• _Provided records_:
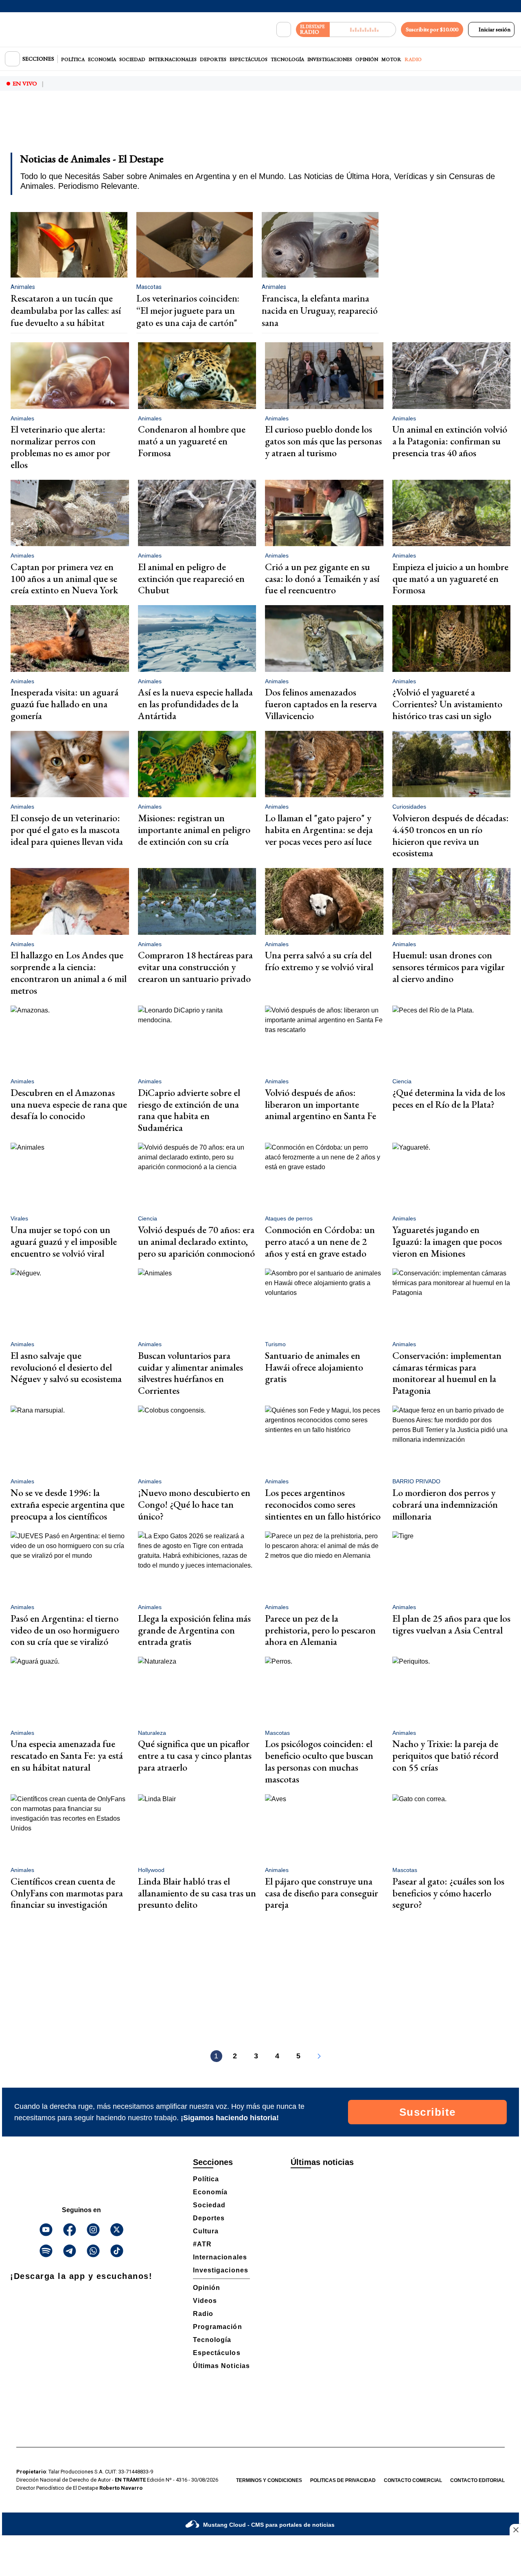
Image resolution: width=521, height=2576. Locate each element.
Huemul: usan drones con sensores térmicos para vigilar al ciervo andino (448, 967)
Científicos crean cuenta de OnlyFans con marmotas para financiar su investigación (67, 1893)
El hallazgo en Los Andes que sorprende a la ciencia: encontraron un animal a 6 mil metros (69, 972)
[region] (260, 127)
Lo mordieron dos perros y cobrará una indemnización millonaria (445, 1504)
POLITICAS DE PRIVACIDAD (343, 2480)
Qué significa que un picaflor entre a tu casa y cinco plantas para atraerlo (195, 1755)
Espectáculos (248, 59)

• _What the task requires_:
The complete listing must be transcribed verbatim, and all pictures are to be omitted.

• _Task result_:
Image resolution: width=521, height=2576. Locate each element.
Huemul: usan drones con sensores térmicos para vigilar al ciervo andino (448, 967)
Científicos crean cuenta de OnlyFans con marmotas para financiar su investigación (67, 1893)
El hallazgo en Los Andes que sorprende a la ciencia: encontraron un animal a 6 mil metros (69, 972)
[region] (260, 127)
Lo mordieron dos perros y cobrará una indemnización millonaria (445, 1504)
POLITICAS DE PRIVACIDAD (343, 2480)
Qué significa que un picaflor entre a tu casa y cinco plantas para atraerlo (195, 1755)
Espectáculos (248, 59)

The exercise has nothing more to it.